From the line containing "Open asset search with the magnifier icon" through the last line of the entries, set down every line exactly and add nothing.

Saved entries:
[Start of section]

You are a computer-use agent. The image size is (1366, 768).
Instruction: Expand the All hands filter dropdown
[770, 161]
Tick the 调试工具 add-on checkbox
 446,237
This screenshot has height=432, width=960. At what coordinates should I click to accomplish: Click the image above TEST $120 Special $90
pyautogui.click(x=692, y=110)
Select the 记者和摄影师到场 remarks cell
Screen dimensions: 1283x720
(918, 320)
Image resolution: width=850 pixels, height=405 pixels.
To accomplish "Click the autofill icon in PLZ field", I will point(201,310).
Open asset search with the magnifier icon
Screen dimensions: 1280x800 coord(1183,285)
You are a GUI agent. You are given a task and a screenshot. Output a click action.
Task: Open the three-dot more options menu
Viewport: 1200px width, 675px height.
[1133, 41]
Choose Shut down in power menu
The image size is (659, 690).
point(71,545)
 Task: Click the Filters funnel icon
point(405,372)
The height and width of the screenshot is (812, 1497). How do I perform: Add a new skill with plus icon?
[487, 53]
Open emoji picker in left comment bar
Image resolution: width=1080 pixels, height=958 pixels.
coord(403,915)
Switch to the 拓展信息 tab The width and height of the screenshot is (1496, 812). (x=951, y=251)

[End of section]

Answer for this exercise:
Open asset search with the magnifier icon
Screen dimensions: 1280x800 coord(1183,285)
You are a GUI agent. You are given a task and a screenshot. Output a click action.
Task: Open the three-dot more options menu
Viewport: 1200px width, 675px height.
[1133, 41]
Choose Shut down in power menu
The image size is (659, 690).
point(71,545)
 Task: Click the Filters funnel icon
point(405,372)
The height and width of the screenshot is (812, 1497). How do I perform: Add a new skill with plus icon?
[487, 53]
Open emoji picker in left comment bar
Image resolution: width=1080 pixels, height=958 pixels.
coord(403,915)
Switch to the 拓展信息 tab The width and height of the screenshot is (1496, 812). (x=951, y=251)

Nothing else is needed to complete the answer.